Дерево, или По ту сторону Зла и Добра - страница 21



Приглашение пойти на поджог воспринял без радости:

– А если поймают?

– Ты же мент, чего тебе бояться? – резонно возразил Золотарь.

– Я ж не в форме пойду?

– Именно что – в форме! Если меня застукает кто, скажешь: все видел, и поджигал не я. Поджигатель удрал. А мы его пытались задержать.

– Не поверят.

– Плевать! Зато не докажут. Да ты что, боишься?

– Просто неохота. Вдруг поймают.

– Не писай в компот! Кто нас в два часа ночи поймает?

После долгих уговоров Голубой согласился. Не из-за обещанного магара – нет! Ради справедливости, как он сам себе сказал, глядя на киоск. Мерзкое строение. Некрасивое. Не киоск, а мусорная гора. Вонь. Вообще, если разобраться, вся наша жизнь – большая мусорная куча, на которой хозяйничают вороны. Здесь хорошо живется только трупоедам и паразитам. Воронью и мухам. Вороны всегда сыты, а соловьи – голодны.

Он был одинок и непонятен окружающим. Всегда.

***

Итак, они двигались во мраке ночи мимо спящих домов соседей.

Тих был дом №9, в котором обитало интеллигентное семейство Вагнеров: мать –учительница, отец – железнодорожник и сын их – журналюга Шура́.

В доме №7 тоже все было спокойно: цыгане, похоже, отъехали за новыми запасами наркоты.

Дом №6 – редактор газеты «Не бойсь!» Тредьяков. Спит с любовницей.

Дом №5 таинственного отставного майора стройбата Кафкина – тишина.
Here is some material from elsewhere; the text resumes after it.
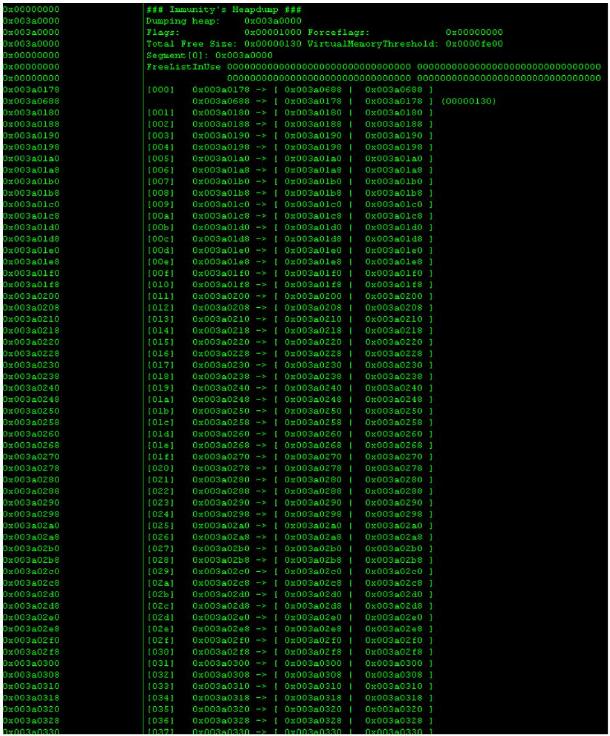Select free list entry [000] row
This screenshot has width=610, height=736.
[x=290, y=90]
Дом №3 семейства Бедотовых: традиционная чуть приглушенная ругань мужа с женой.

За оградой дома №4 был забор скупердяя Баобабского. Клиента, так сказать. Темно у него было в окнах. Очень хорошо, а вот дальше…

Во дворе дома №2 бабки Балясниковой страдал бессонницей тринадцатилетний кавказский пес Рамзан. Эта тварь была добродушной, но крайне бестолковой, и по-стариковски чуткой к шумам. Если Рамзан поднимет лай, будет нехорошо.
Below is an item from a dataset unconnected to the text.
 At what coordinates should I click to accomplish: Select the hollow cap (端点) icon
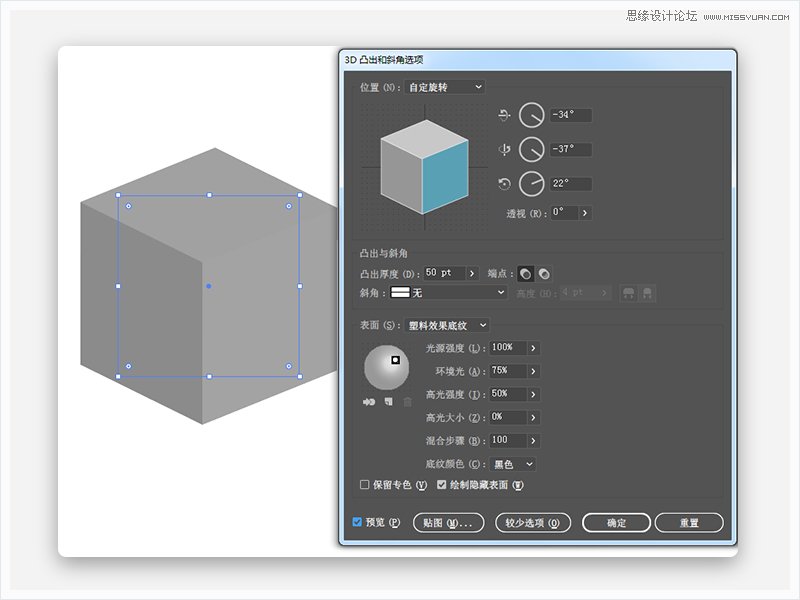(544, 274)
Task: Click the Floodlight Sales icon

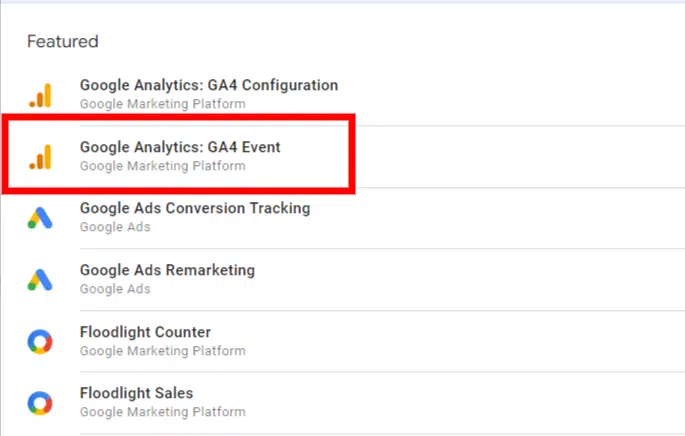Action: point(40,403)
– Не дыши! – шепотом засвистел в ухо Золотарь.

– Сам не дыши! – огрызнулся Голубой.

Он чувствовал себя отвратительно: и страшно, и неудобно на корточках, и измазал руки в липком помете кур, принадлежащих семье Бедотовых. Колени тоже угодили в помет – это чувствовалось по намокшим галифе. В доме Бедотова глухо завыл томящийся в весеннем одиночестве кот Маркиз.

Друзья припали к земле.

– Полезли дальше, – просвистел Золотарь.

В окне дома №1 горел свет за занавеской, и слышалась фортепианная музыка. Пьяный голосок Луки Букашенко на ужасающем английском следовал за мелодией битловской «Естедей». Здесь все было так, как и ожидалось.

За забором Букашенко стоял киоск.

Теперь начиналось самое сложное.

Главной опасностью были запертые внутри вислоухие ублюдки Баобабского. Но с ними Золотарь постарался разобраться накануне вечером. До этого он несколько дней прикармливал безмозглых тварей кусками мяса, а нынешним вечером нашприцевал отборные куски конфискованной телятины раствором димедрола. Твари должны были дрыхнуть. И они действительно не подавали ни звука. Пустырь вокруг киоска был темен, тих и пустынен.

Судьба строения была предрешена.

Они торопливо стали лить бензин на металлические стенки. Не прошло и пяти минут, как место стало напоминать бензозаправочную станцию. Они вылили остатки и привалили полиэтиленовые канистры к киоску – те должны были сгореть вместе с ним.

– Давай спички! – протянул руку Золотарь.

– Какие спички?

– Которыми зажигают, в рот тебя!

– Нет у меня спичек. Я ж не курю…

– Как нет? Я ж тебе говорил!

– Ничего ты мне не говорил.

– Говорил! Мне-то нельзя их таскать с собой – если поймают, могут поджог припаять, а тебе, можно. Ты же – мент!